| Text provided |
0

I am trying to fetch a URL from a webpage, here is how the URL looks in the Inspect section: enter image description here

Here is how the URL looks in my python-code:

enter image description here

How can I get the actual URL without the ../../ part using BeautifulSoup? Here is my code in case it's needed:

import re
import requests
from bs4 import BeautifulSoup

source = requests.get('https://books.toscrape.com/catalogue/category/books_1/index.html').text
soup = BeautifulSoup(source, 'lxml')

# article = soup.find('article')
# title = article.div.a.img['alt']
# print(title['alt'])


titles, topics,urls,sources = [], [], [],[]
article_productPod = soup.findAll('article', {"class":"product_pod"})
for i in article_productPod:
    titles.append(i.div.a.img['alt'])
# print(titles)
for q in article_productPod:
    urls.append(q.h3.a['href'])
print(urls[0])
# for z in range(len(urls)):
    # source2 = requests.get("https://" + urls[z])

Ethan Brown
  • 107
  • 6
  • 2
    Does this answer your question? [Scrape the absolute URL instead of a relative path in python](https://stackoverflow.com/questions/44001007/scrape-the-absolute-url-instead-of-a-relative-path-in-python) – buran May 13 '22 at 17:03
  • The URL is saved in the `urls` array, the output in the photo is printed by the `print(urls[0])` line – Ethan Brown May 13 '22 at 17:04

1 Answers1

2

Use urllib:

import urllib

Store your target URL in a separate variable :

src_url = r'https://books.toscrape.com/catalogue/category/books_1/index.html'
source = requests.get(src_url).text

Join the website's URL and the relative URL:

for q in article_productPod:
    urls.append(urllib.parse.urljoin(src_url, q.h3.a['href']))

(Records about locating elements on screens)
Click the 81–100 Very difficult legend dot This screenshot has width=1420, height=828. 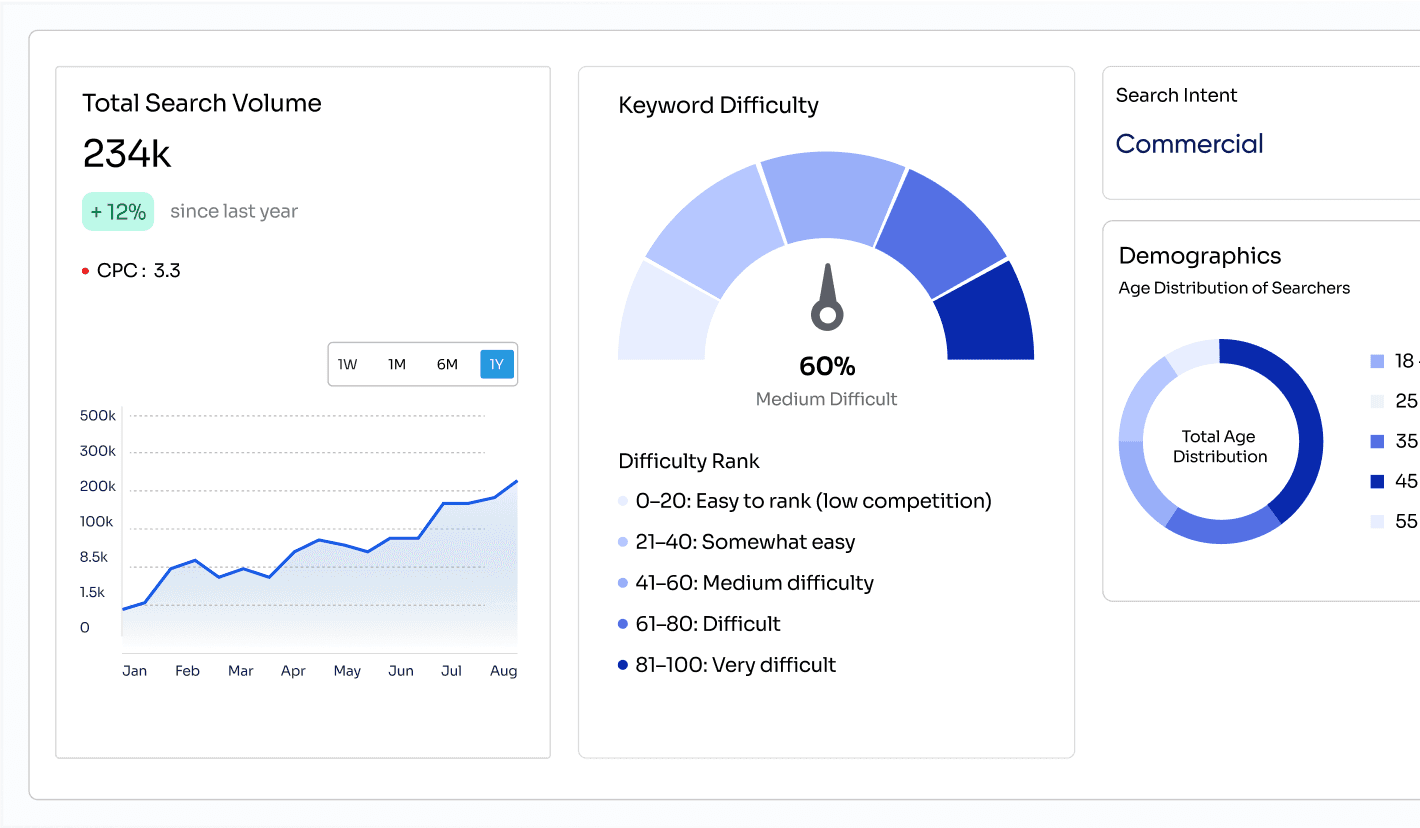(x=623, y=666)
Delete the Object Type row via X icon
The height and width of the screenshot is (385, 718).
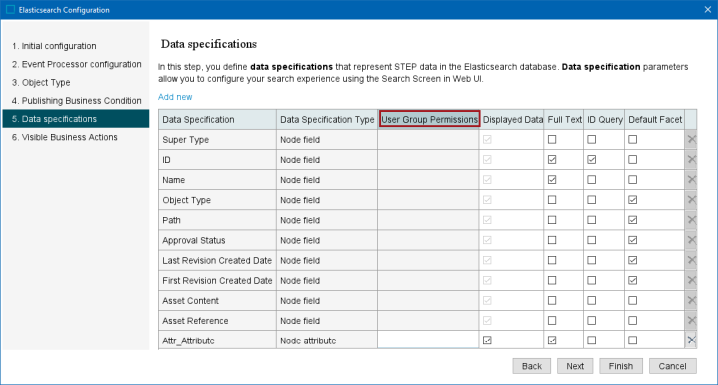[691, 200]
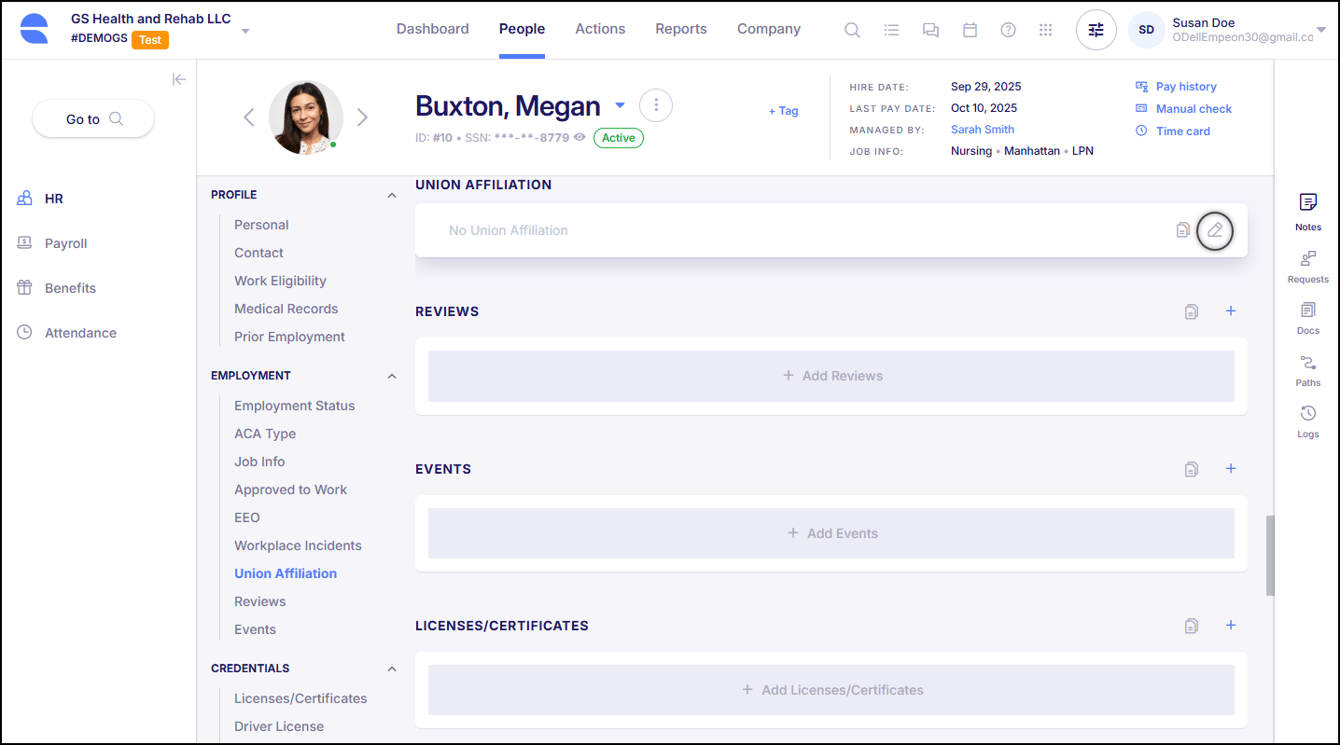Open the Notes panel icon
Viewport: 1340px width, 745px height.
[1308, 203]
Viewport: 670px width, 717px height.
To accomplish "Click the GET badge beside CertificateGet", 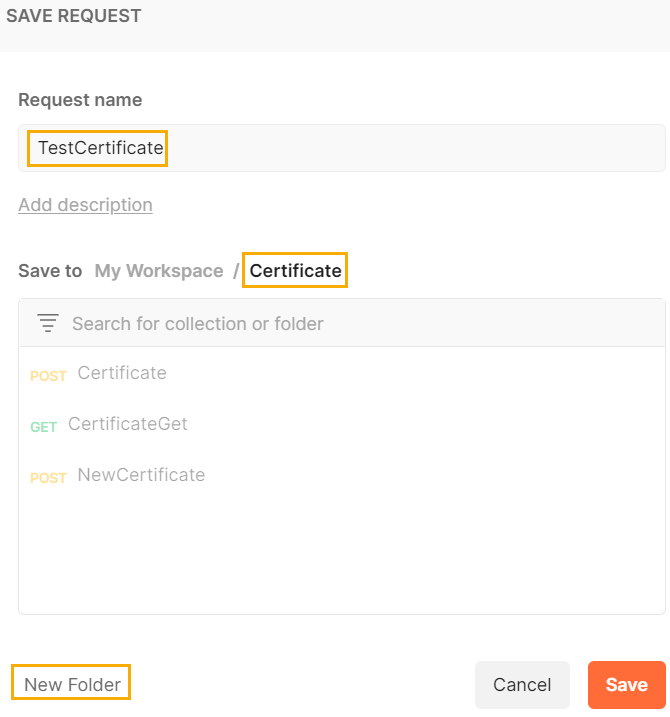I will pyautogui.click(x=43, y=427).
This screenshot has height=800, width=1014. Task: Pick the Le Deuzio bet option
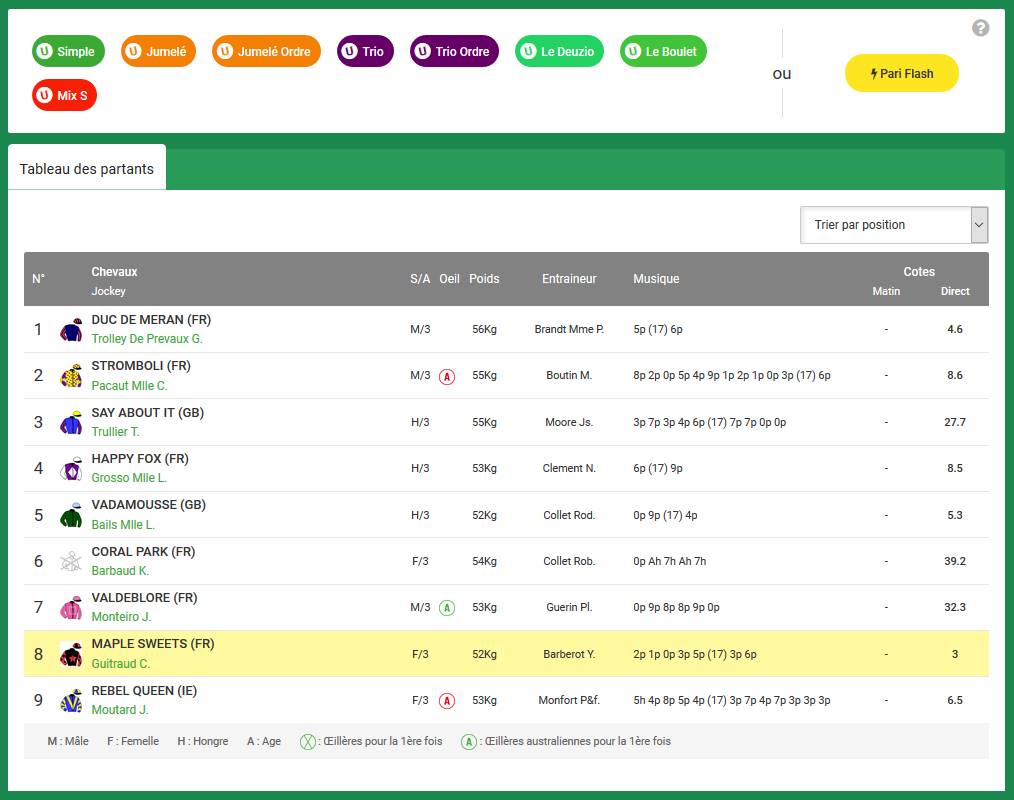[559, 52]
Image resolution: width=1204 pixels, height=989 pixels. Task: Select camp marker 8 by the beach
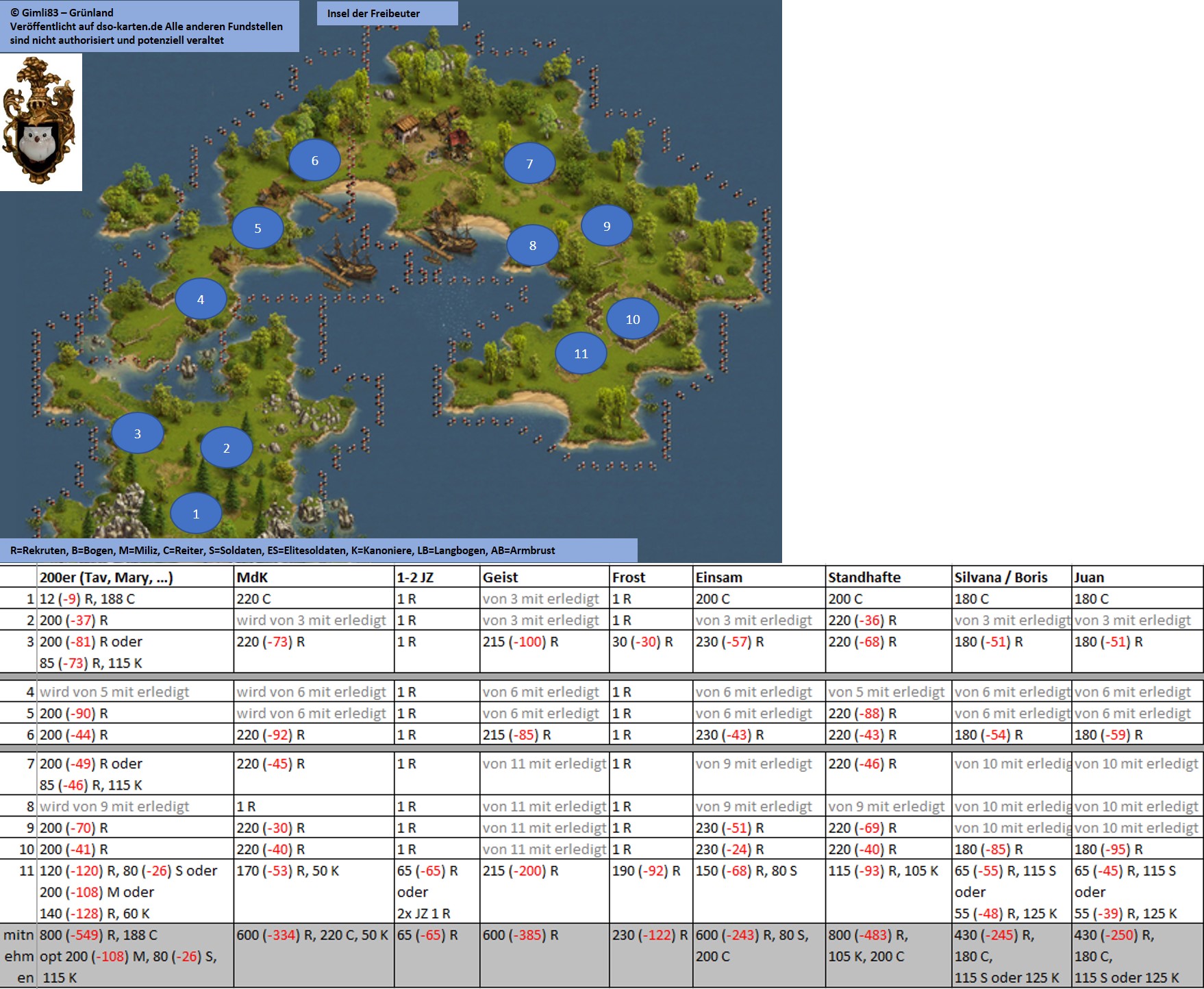pyautogui.click(x=533, y=245)
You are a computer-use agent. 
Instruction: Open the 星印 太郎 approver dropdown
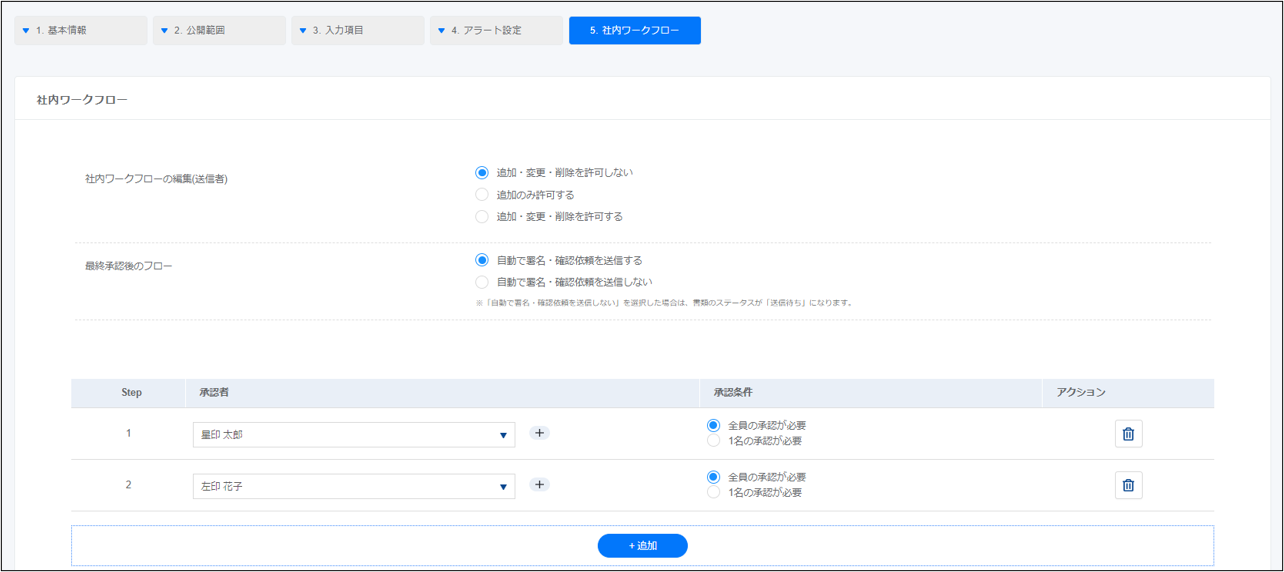click(354, 435)
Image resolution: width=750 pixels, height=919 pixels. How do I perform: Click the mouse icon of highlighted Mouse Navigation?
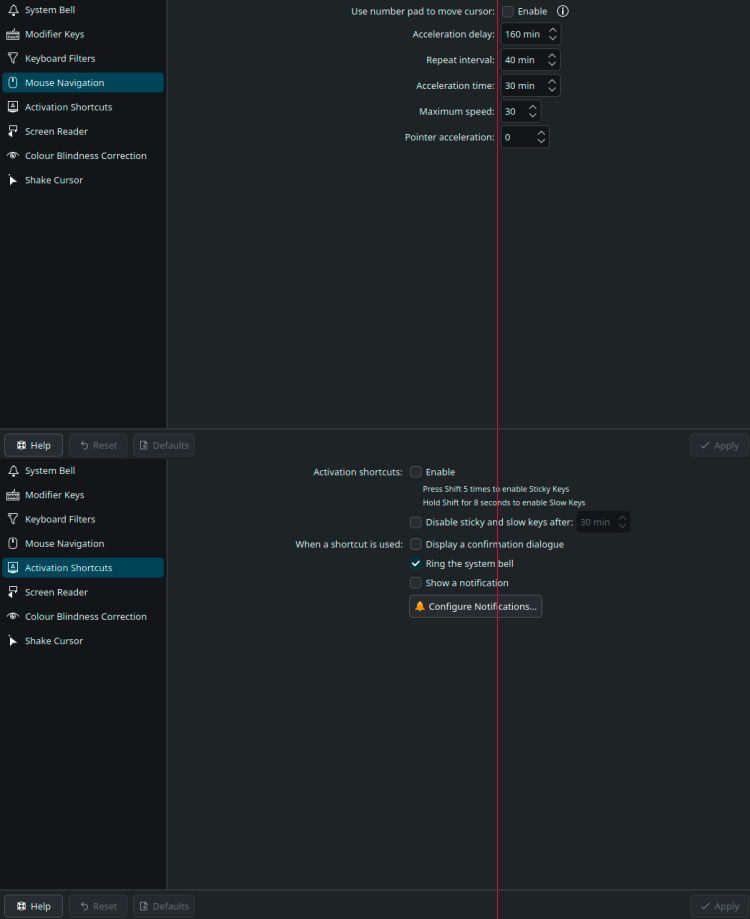[x=13, y=83]
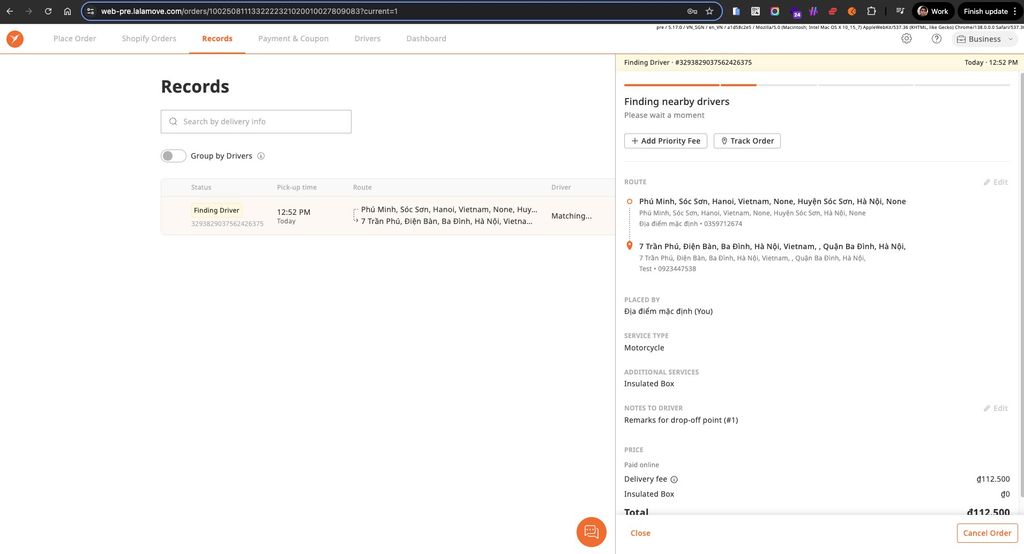Screen dimensions: 1024x554
Task: Click the Group by Drivers info icon
Action: (x=261, y=156)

| What is required |
Could you return the part of the BeautifulSoup scraping thread between "# title = article.div.a.img['alt']" and "titles.append(i.div.a.img['alt'])", inclusive, copied word for word?

| Answer below |
# title = article.div.a.img['alt']
# print(title['alt'])


titles, topics,urls,sources = [], [], [],[]
article_productPod = soup.findAll('article', {"class":"product_pod"})
for i in article_productPod:
    titles.append(i.div.a.img['alt'])